> _Written request_
Format the rows from the start of the rows through the line containing "(1055, 270)" as a two-column CSV with the headers instruction and location. Put each row on its own line, with its text and its answer each in one quoted field and line breaks turned into spaces, and leave the pictures out.

> _Listing_

++++++++

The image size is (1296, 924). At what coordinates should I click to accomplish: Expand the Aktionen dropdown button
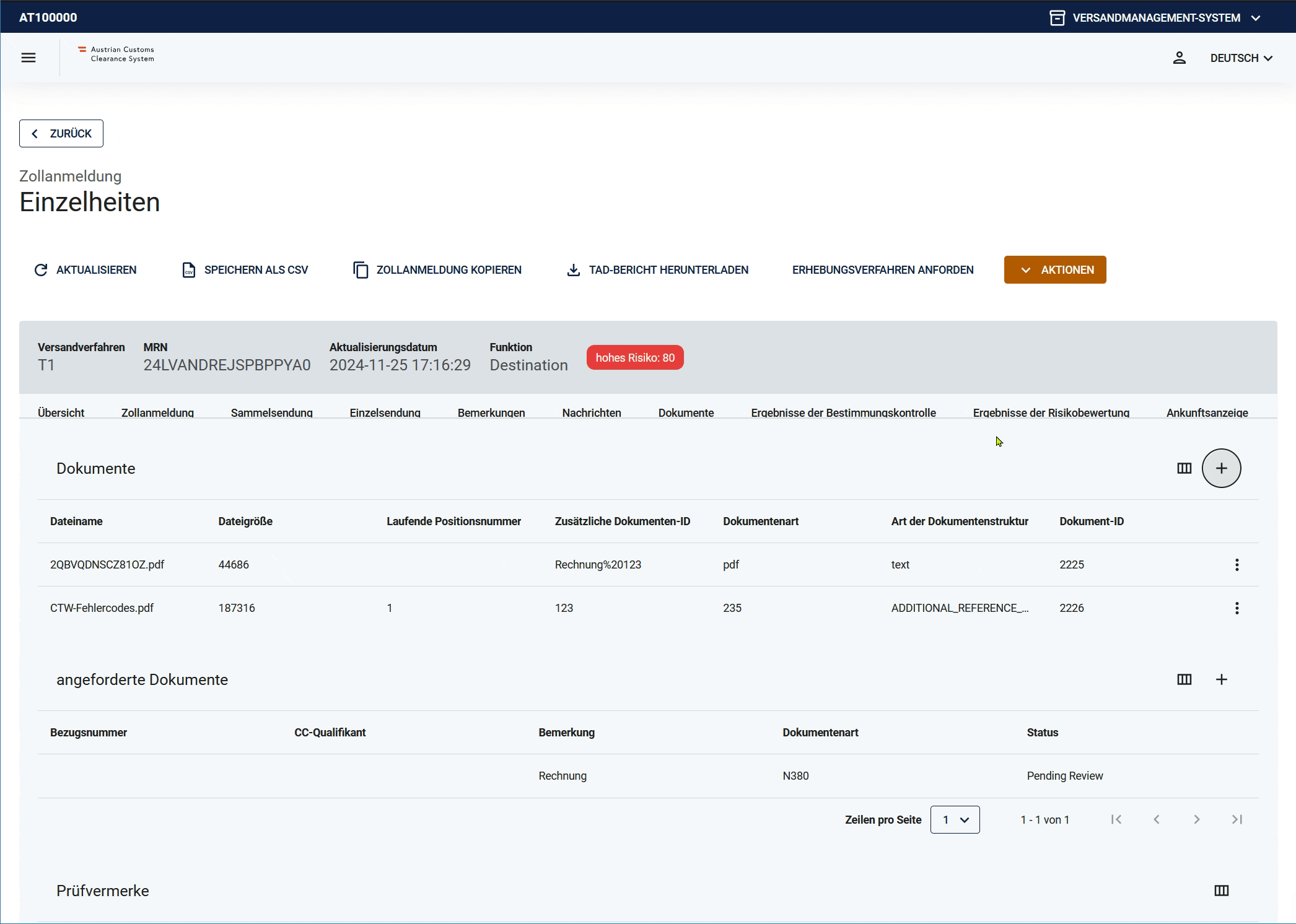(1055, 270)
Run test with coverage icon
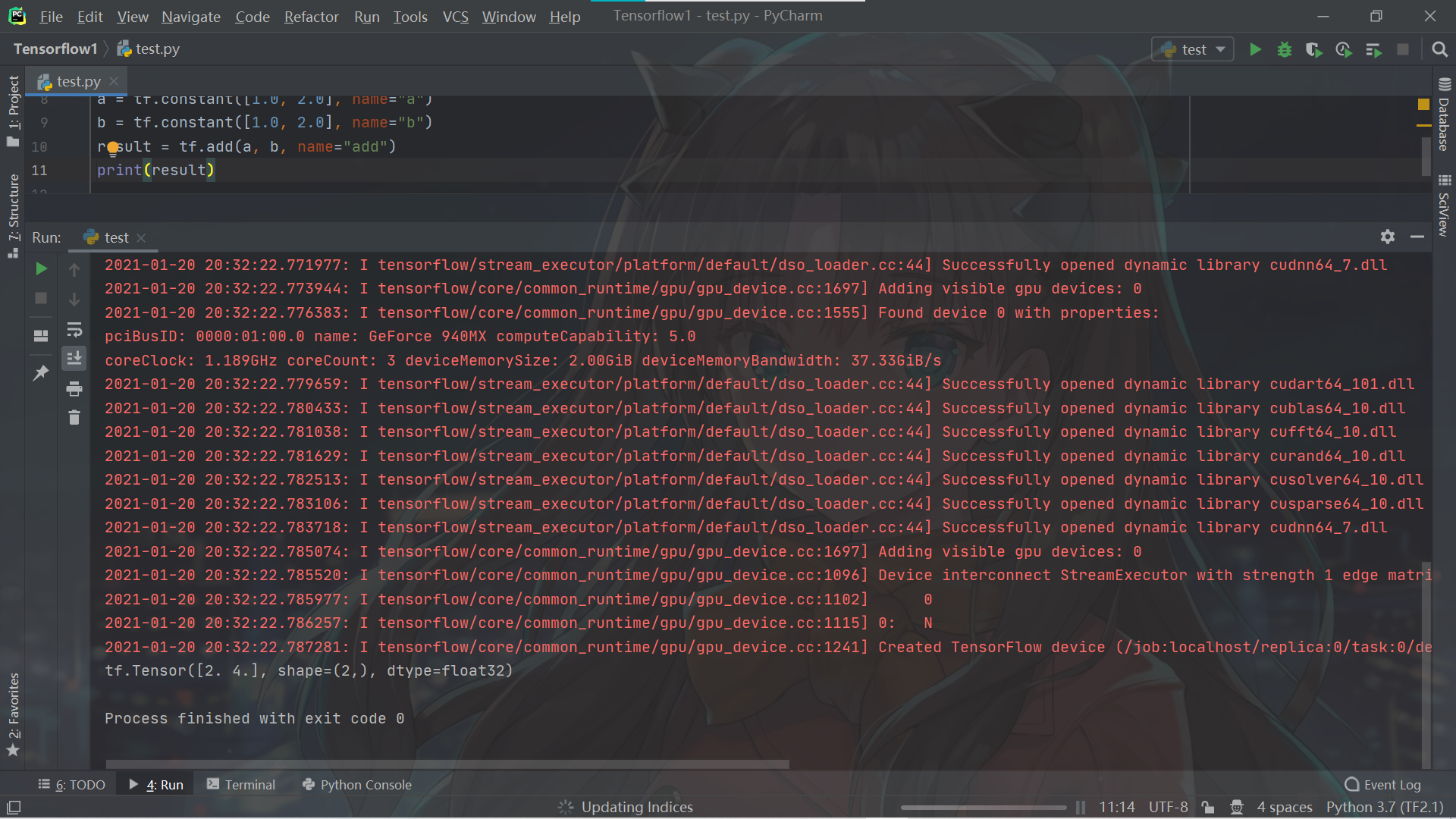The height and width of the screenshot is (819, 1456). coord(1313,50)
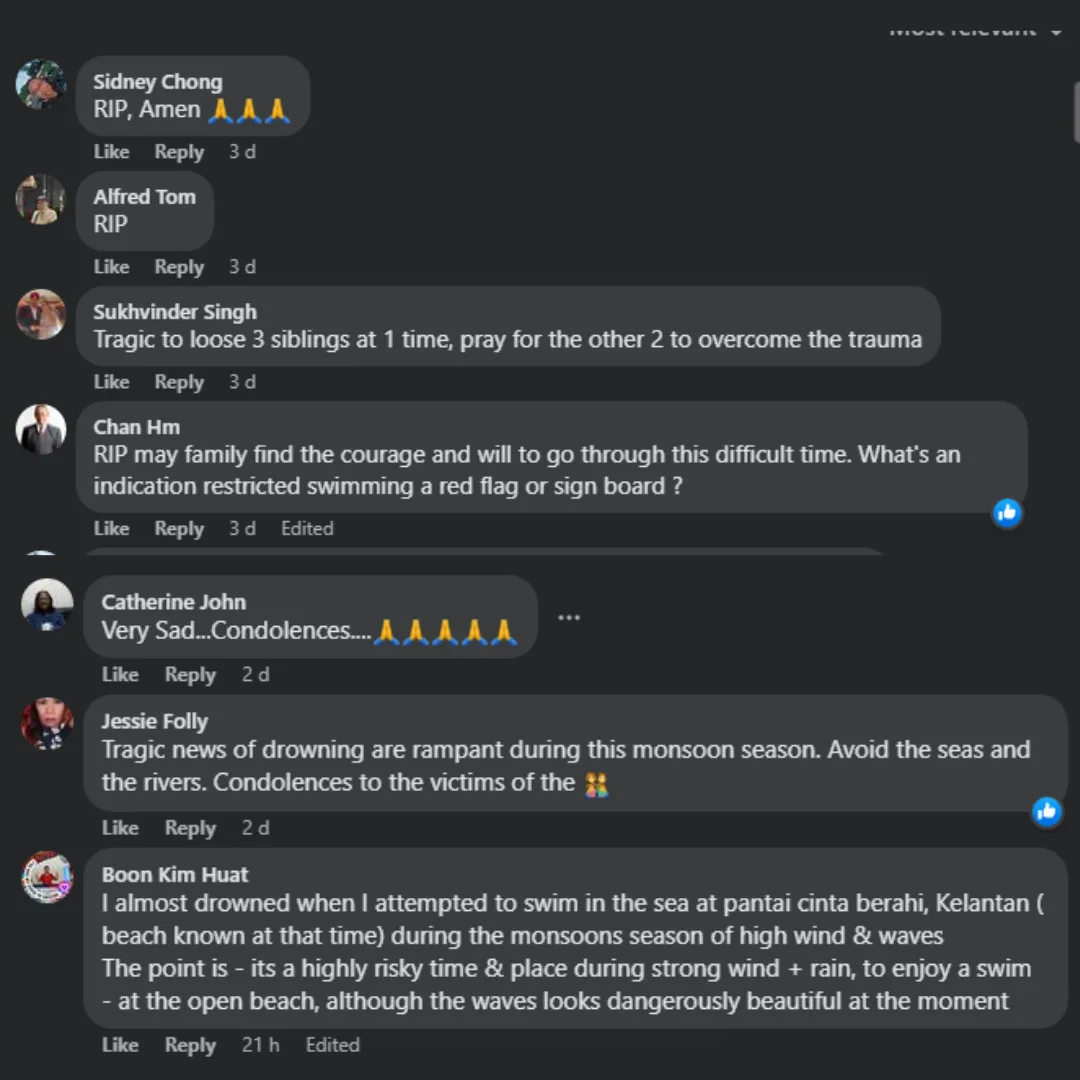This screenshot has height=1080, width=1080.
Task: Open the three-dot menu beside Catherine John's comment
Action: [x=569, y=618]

++++++++

> _Final result_
instruction,location
"The image size is (1296, 924). At what coordinates should I click to accomplish: Expand the Aktionen dropdown button","(1055, 270)"